In data mining, association rules are useful for analyzing and predicting customer behavior. They play an important part in shopping-basket data analysis, product clustering, catalog design, and store lay'out. For example, if a grocery store wished to sell more 1-liter bottles of Coke, they could examine transactions by customers who bought 1-liter bottles of Coke. By data mining associations, they might discover that customers who bought 1-liter bottles of Coke often bought 15-ounce bags of Lay’s Classic Potato Chips. Once this association is understood, the store could send out coupons for Lays Classic Potato Chips and offer a sale on potato chips.They could, then, be relatively certain that the sales of Coke would increase.
While the use of data mining and association rules in criminal justice has nothing to do with selling either Coke or potato chips, the goal of crime data analysis in law enforcement is to identify and visualize associations among criminal networks. For example, findings that 80% of individuals released from a particular prison were subsequently involved in automobile thefts within six months of leaving that prison would be valuable information for the police to have. Similarly, if a crime analyst determined that there was a strong association between young white men in their twenties who applied to purchase a handgun from a national chain store and rejection of that transaction with a subsequent murder, this information could lead to preventive efforts that might save lives.

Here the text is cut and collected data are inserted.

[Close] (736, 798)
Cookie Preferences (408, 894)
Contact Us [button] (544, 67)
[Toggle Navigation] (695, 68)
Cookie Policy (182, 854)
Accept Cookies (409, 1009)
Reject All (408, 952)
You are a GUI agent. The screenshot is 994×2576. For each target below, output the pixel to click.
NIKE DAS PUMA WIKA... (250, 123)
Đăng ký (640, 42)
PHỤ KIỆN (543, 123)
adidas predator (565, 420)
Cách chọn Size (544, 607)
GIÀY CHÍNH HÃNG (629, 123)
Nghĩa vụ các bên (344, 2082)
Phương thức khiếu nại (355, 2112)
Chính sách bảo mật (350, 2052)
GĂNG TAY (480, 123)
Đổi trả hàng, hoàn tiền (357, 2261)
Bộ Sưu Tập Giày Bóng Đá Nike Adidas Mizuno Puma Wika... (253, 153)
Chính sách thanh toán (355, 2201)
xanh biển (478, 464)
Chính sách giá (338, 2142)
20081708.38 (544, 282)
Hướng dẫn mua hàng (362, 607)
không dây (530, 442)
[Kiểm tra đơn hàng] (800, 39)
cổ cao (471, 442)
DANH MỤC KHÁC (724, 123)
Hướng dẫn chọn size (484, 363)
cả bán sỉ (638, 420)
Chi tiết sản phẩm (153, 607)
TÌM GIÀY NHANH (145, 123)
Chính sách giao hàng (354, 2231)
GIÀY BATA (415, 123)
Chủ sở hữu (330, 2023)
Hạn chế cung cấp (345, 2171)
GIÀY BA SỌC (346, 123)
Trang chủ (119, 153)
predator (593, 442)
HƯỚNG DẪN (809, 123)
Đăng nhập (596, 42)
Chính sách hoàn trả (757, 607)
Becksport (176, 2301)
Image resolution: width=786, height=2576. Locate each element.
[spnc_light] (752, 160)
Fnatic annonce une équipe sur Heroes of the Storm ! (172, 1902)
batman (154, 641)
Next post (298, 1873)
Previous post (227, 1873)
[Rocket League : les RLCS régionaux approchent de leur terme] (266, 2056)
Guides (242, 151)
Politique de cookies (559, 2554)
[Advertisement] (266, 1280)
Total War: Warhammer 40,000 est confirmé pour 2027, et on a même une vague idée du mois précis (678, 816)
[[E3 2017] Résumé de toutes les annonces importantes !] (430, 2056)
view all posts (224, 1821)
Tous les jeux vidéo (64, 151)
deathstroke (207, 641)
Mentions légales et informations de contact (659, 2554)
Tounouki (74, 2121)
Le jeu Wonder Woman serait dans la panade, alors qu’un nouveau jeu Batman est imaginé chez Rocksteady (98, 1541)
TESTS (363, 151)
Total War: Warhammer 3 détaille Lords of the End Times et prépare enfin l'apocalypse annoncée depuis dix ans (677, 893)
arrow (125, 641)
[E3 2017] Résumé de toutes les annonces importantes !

The Associate Wizard (developed by Microsoft) is one example of software that helps a crime analyst create a data mining model using the Microsoft Association Rules algorithm. Such mining models are particularly useful for creating recommendation systems. How this works is that the Microsoft Association Rules algorithm scans a data set comprised of transactions or events, and finds the combinations that frequently appear together.There can be many thousands of combinations, but the algorithm can be customized to find more or fewer, and to retain only the most probable combinations.
This kind of association analysis can potentially be used to address several problems, including predicting who is likely to commit certain crimes and when these crimes might take place. Association rule mining can be used to generate rules from a crime data set based on the frequent occurrence of patterns to help lead to recommendations for preventive action. But, in general, discovering association rules helps investigators to recognize mutual implications among criminal occurrences.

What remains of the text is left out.